Abstract: Atomically thin silver (Ag) films offer unique opportunities in plasmonic, quantum optics, and energy harvesting, yet conventional growth methods struggle to achieve structural control at the monolayer limit. Here, we demonstrate phase-selective synthesis of large-area, crystalline 2D Ag films via defect-engineered confinement heteroepitaxy (CHet) at the epitaxial graphene/silicon carbide (EG/SiC) interface. By tuning graphene growth and post-growth defect introduction, two distinct Ag phases are achieved with disparate properties: a nearly commensurate Ag(1) lattice stabilized by vacancy and line defects in epitaxial graphene, and a denser Ag(2) phase preferentially grown with sp3-rich zero-layer graphene. Structural and spectroscopic characterization confirm lattice registry with the SiC substrate, while theoretical calculations reveal a thermodynamic preference for Ag(2) but an easier nucleation for Ag(1).
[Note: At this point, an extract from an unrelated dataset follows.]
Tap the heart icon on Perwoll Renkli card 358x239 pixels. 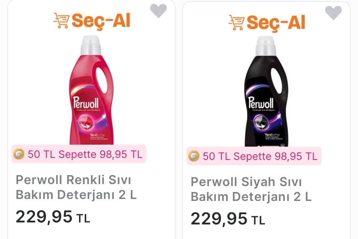point(159,10)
Both phases are found to be semiconducting, with the Ag(2) phase exhibiting slightly enhanced n-doping of graphene. Notably, nonlinear optical measurements reveal a three-order magnitude difference in second-order susceptibility between the two phases, demonstrating promise for phase-tunable 2D metals in reconfigurable optoelectronic and metamaterial platforms.